One of the biggest draws is the Homer Spit Fishing Lagoon, which has been less productive lately, primarily for lack of dredging. City Manager Walt Wrede noted the city’s commitment to the popular tourist land mark, which this year was dredged to its original depth thanks to city, state and grant funding. That should favor the survival of more stocked smolt and increase, over time, the number of returning salmon for eager anglers.
As for the tourist season in general, Wrede said that while he couldn’t point to empirical data, what he’s hearing anecdotally from members of the city council, private businesses, and the Chamber has him increasingly optimistic that the coming season will be bright.

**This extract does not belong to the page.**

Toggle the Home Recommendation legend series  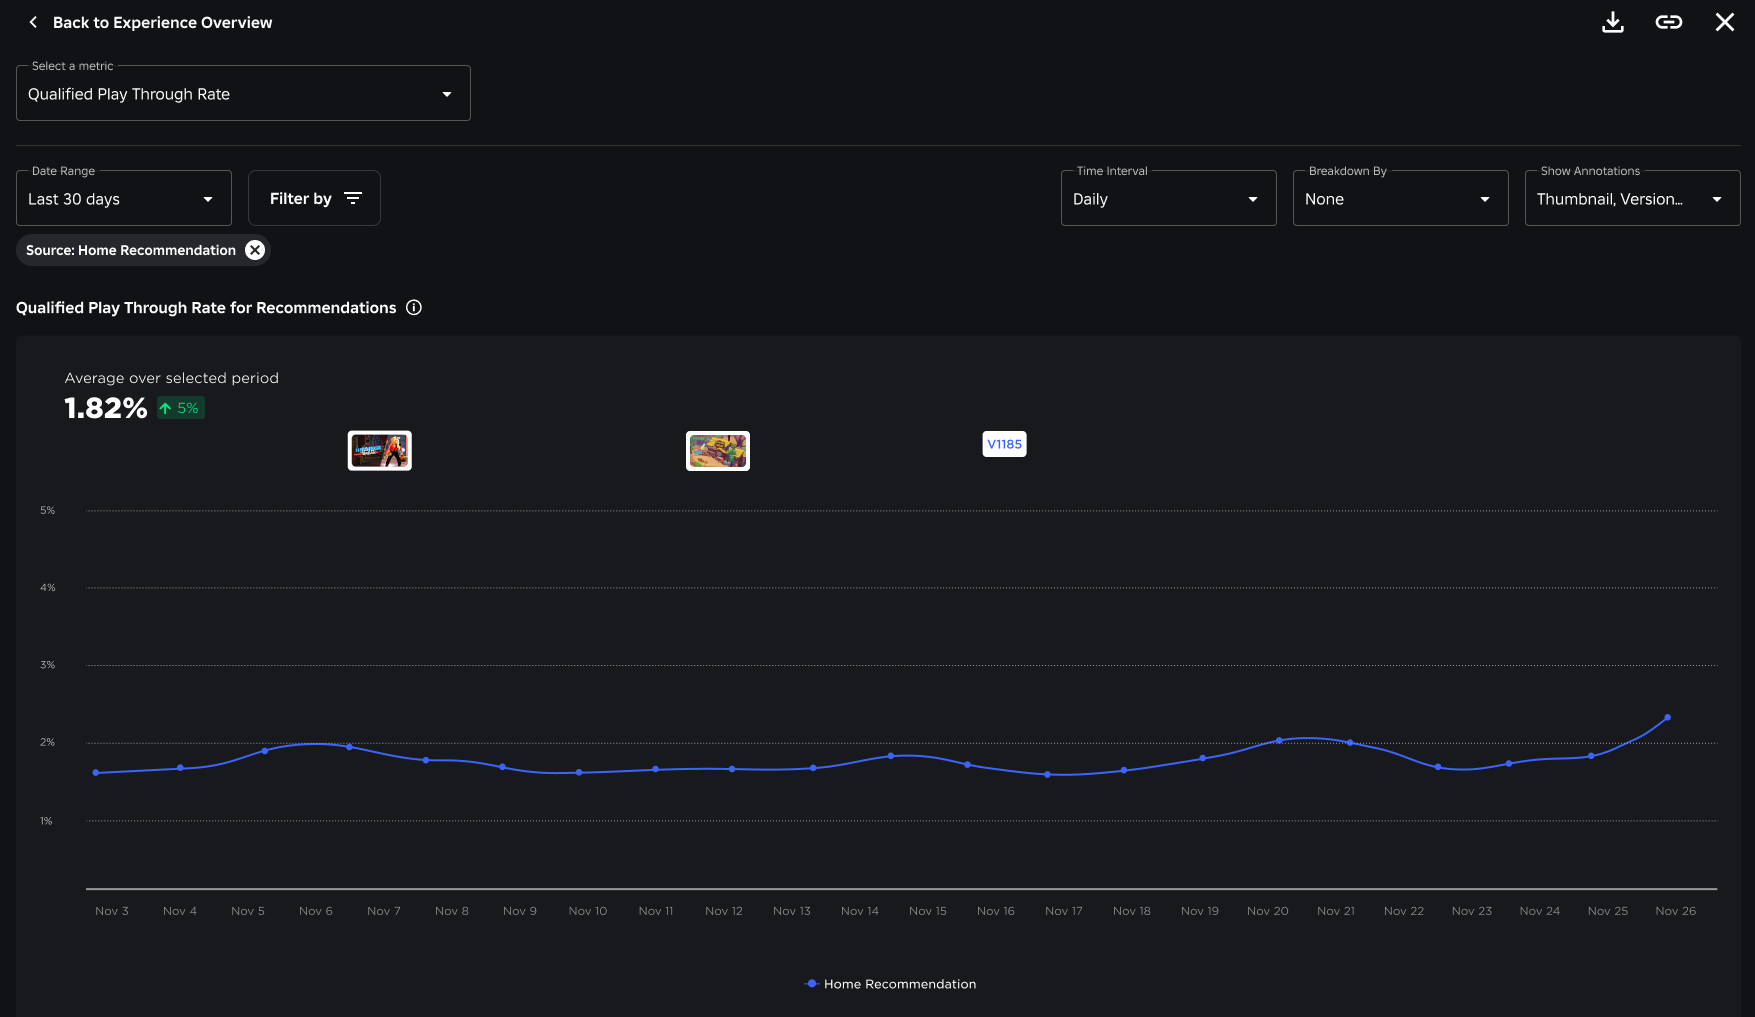click(x=890, y=984)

Cruise Ship Head Tax funds from the state will help pay for continuation of a trail around the exterior of the harbor, and other money will complete the Spit Trail to Land’s End and pave the city parking lot there. A spur trail to Coal Point Park will allow visitors to view activities at the busy Fish Dock in safety. Deepwater Dock improvements (where tour ships dock) will include sweeping equipment to remove the daily deluge of seagull poop, and a covered staging area and restroom where tourists can await buses. Four new bathrooms are planned, two downtown and two on the Spit, Wrede said.
More broadly, an Alaska’s Division of Economic Development study of tourism’s impact released in February covering the May 2011-April 2012 period shows improvement over a 2010 study. For instance, Alaska’s visitor industry saw 37,800 full- and part-time jobs during the study period (up 1,600 jobs from the previous period), resulting in total labor income of $1.24 billion (up $100 million). Meanwhile, the industry generated $3.72 billion in spending, an increase of more than $310 million. Half that industry-related employment and 53 percent of that spending occurred in Southcentral Alaska, the study said.
Although total state visitors declined 1 percent, air travel jumped while cruise ship travel fell – it turns out air travelers spend more, the latest study said.